Locate "The image size" in the records below, then copy its line and every following line exactly, without the pictures.

(Screenshot grounding data)
* * * * * * * * *
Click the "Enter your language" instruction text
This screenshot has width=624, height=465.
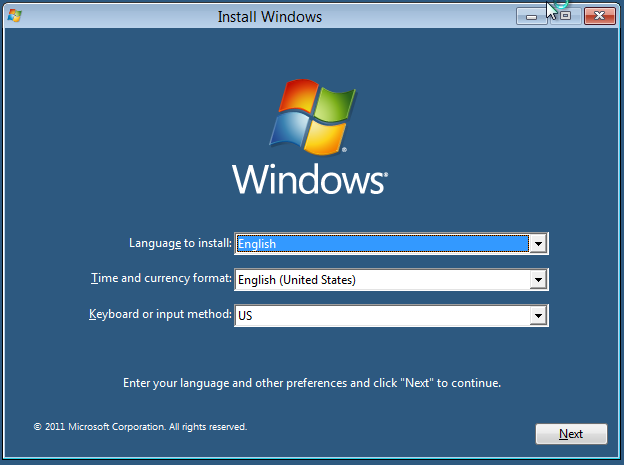[x=312, y=383]
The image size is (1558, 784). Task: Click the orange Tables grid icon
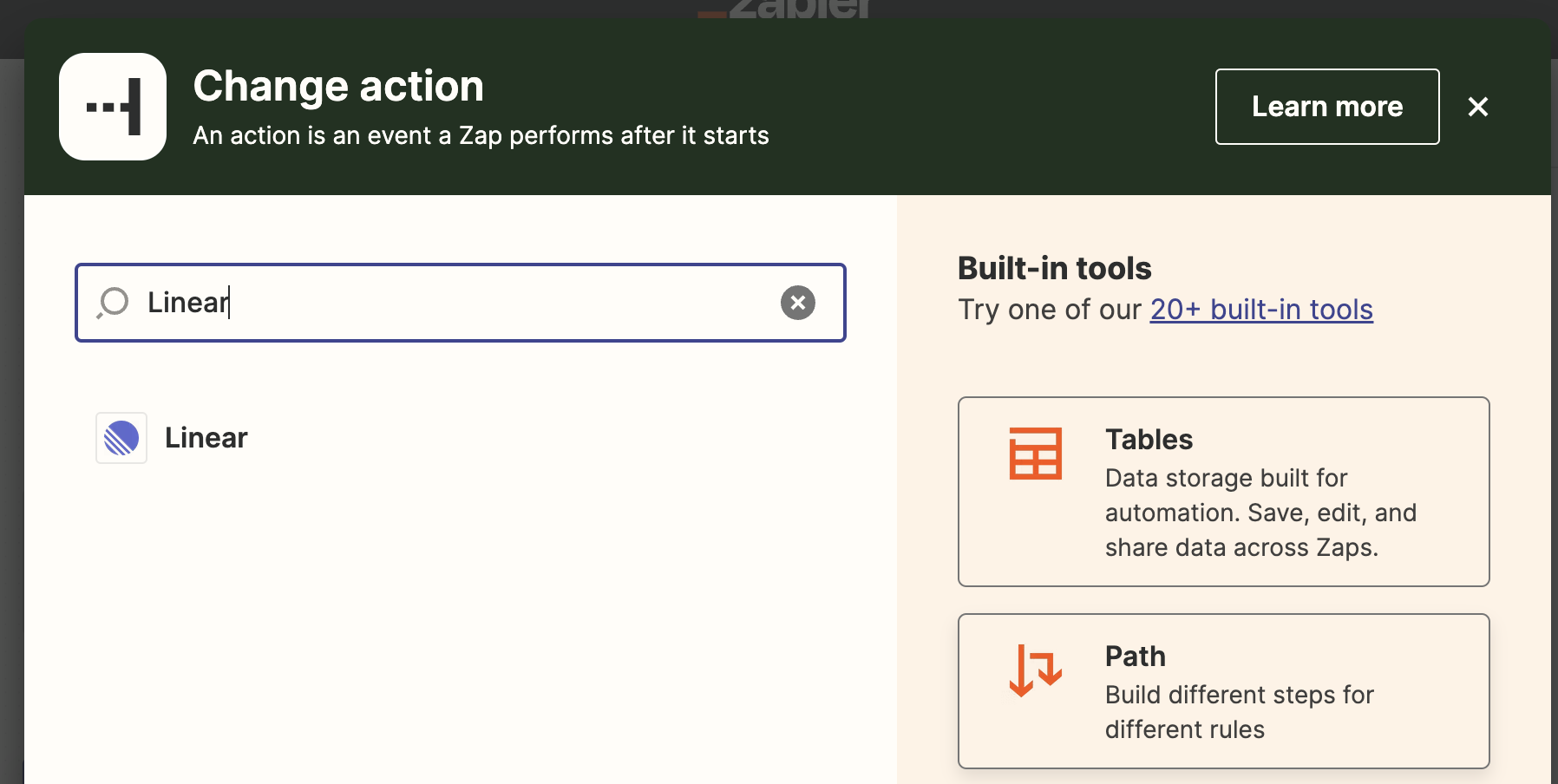click(x=1035, y=453)
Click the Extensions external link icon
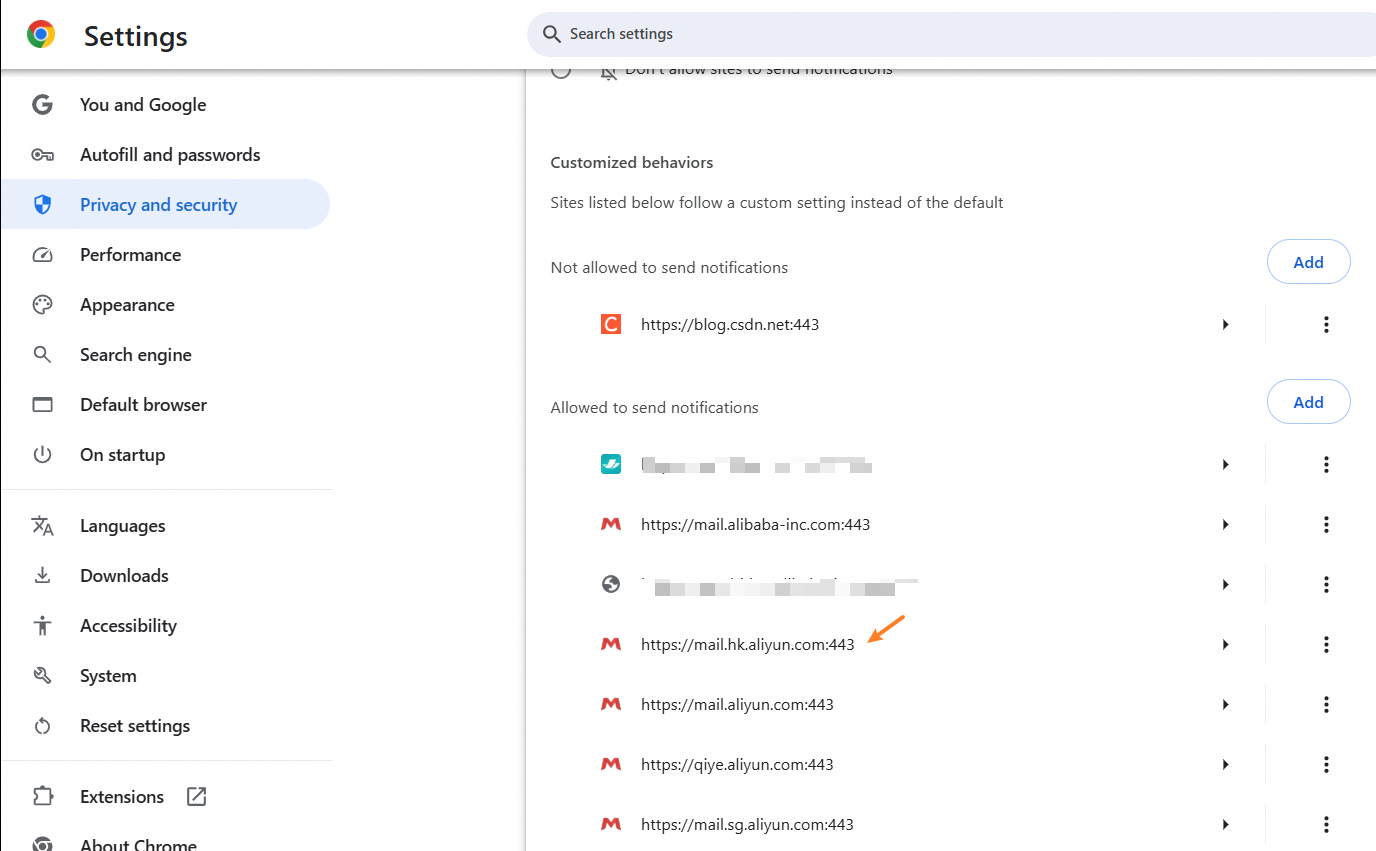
* * * * * * * * *
* SOLUTION TO THIS EXERCISE
The image size is (1558, 784). Task: Click the orange Tables grid icon
click(x=1035, y=453)
Click the Extensions external link icon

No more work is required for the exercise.